‘Ação do interventor foi ilegal’
Andrade Vieira denunciou à CPI as ações de bastidores do Banco Central e do HSBC que visavam prejudicar o Bamerindus
José Paulo Lacerda/Agência EstadoSombrasBello Parga (presidente da CPI), José Roberto Arruda (relator) e Andrade Vieira: depoimento lança dúvidas sobre a ação do BC no sistema financeiroDa Redação e
Agência Estado
No depoimento que prestou ontem à CPI dos Bancos, José Eduardo de Andrade Vieira acusou o atual diretor de Fiscalização do Banco Central, Luiz Carlos Alvarez, de ter agido ilegalmente na condição de interventor no Bamerindus. ‘‘Ele comprou papéis lá fora no dia seguinte à intervenção e não poderia comprar nada’’, acusou.
Este episódio, segundo o ex-ministro e ex-dono do Banco, ajuda a revelar os métodos utilizados pelo BC em relação ao banco, antes e depois da transferência. Ele insistiu que saíram do próprio BC os boatos que prejudicaram o Bamerindus e que em nenhum momento houve qualquer aceno do BC em tentar ajudar a instituição, ao contrário do que ocorreu com outras.
Andrade Vieira revelou também que em agosto de 1996, cerca de um ano antes de da intervenção, a revista ‘‘Veja’’ anunciou o nome de um outro funcionário do BC, Paulo Roberto Simões da Cunha, como o interventor no Bamerindus. ‘‘E o que é pior é que ele reconheceu sua indicação. No dia da intervenção, imaginem quem comandava o pelotão de choque do Banco Central? Exatamente o sr.
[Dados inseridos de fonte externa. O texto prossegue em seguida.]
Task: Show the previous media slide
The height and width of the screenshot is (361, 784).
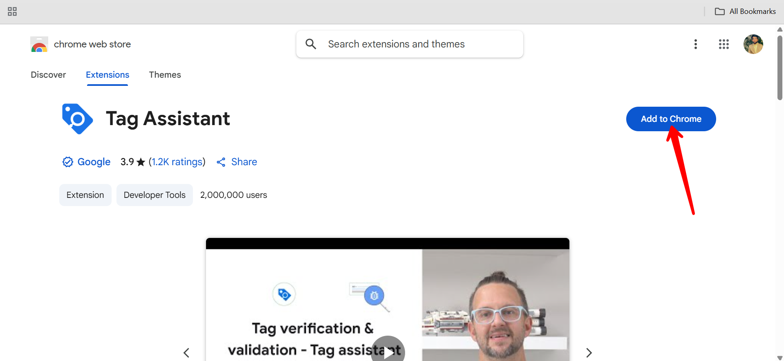Action: click(x=186, y=352)
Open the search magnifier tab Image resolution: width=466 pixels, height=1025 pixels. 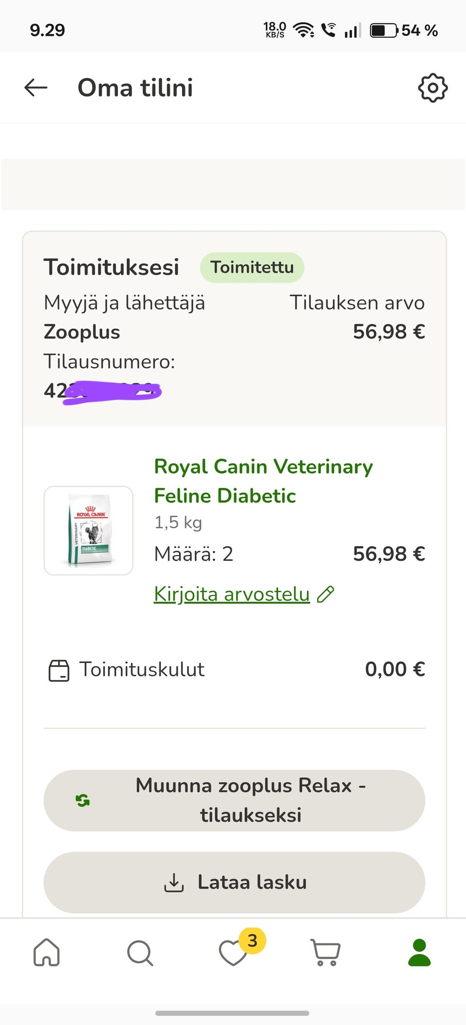140,953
Paulo, não na condição de interventor, para que as luzes não recaíssem sobre ele e a verdade viesse a público, mas como coordenador principal da intervenção, demonstrando que o BC agiu o tempo todo de forma premeditada’’, disse Vieira aos senadores. ‘‘Que instituição financeira no mundo pode aguentar isto? Pois o Banco Bamerindus do Brasil, fundado por Avelino Vieira, meu pai, aguentou, e por quase dois anos’’.
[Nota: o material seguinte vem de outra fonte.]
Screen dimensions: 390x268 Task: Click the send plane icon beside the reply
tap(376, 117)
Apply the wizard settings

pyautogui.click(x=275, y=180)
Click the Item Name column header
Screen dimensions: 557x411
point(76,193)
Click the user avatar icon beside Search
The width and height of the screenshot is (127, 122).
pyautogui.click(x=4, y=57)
No depoimento, Vieira diz que o HSBC montou uma estratégia para obter informações privilegiadas de dentro do Bamerindus, muito antes da venda. Ele revelou que em 95 o banco foi procurado por ingleses do HSBC. Pelo acordo, o HSBC passaria a ser correspondente do Bamerindus em todo o mundo. O HSBC acabou efetuando a aquisição de pouco mais de 6% das ações do Bamerindus e, com isso, pôde indicar um membro para o Conselho de Administração do Banco.
‘‘Agora posso entender por que a pessoa indicada pelo HSBC (Peter Negus) nunca assumiu o cargo de conselheiro, mantendo-se como assessor especial. Ele passou a deter informações privilegiadas, sabendo em detalhes diariamente como estavam nossas contas’’, disse Vieira.
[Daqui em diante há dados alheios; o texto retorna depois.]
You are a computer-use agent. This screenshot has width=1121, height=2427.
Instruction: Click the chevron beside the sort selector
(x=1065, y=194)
O HSBC, ao assumir o banco, detinha informações detalhadas sobre ele, obtidas justamente por Negus. Este trabaho feito pelo HSBC, segundo Vieira, envolveu estruturas ainda mais complexas. ‘‘Soubemos após a intervenção que montaram em um hotel em Curitiba, 30 dias antes, verdadeira paranafernália telefônica para comunicação com Londres. Portanto a aprovação governamental já havia sido concedida’’.